* begin Dataset records *

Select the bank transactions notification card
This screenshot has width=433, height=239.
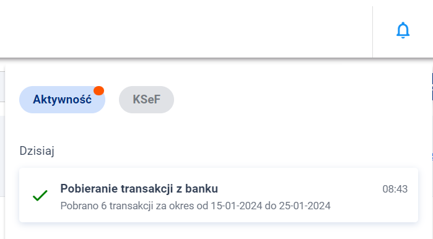[x=219, y=195]
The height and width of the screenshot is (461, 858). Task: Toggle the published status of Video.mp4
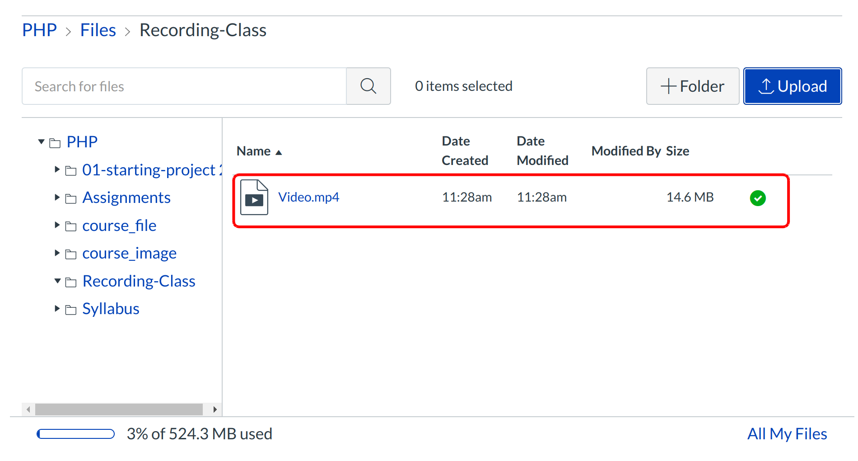point(758,198)
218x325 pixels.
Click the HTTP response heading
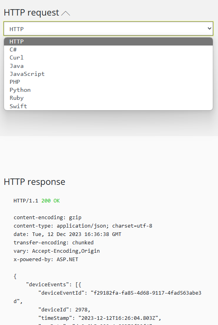34,182
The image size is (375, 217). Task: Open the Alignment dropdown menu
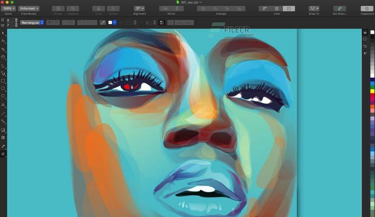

* end Dataset records *

**Problem description**
Retype these rows line for line, without the pictures.

**Complete response**
Select the bank transactions notification card
This screenshot has width=433, height=239.
[x=219, y=195]
The height and width of the screenshot is (461, 858). Task: Toggle the published status of Video.mp4
point(758,198)
218x325 pixels.
Click the HTTP response heading
34,182
The image size is (375, 217). Task: Open the Alignment dropdown menu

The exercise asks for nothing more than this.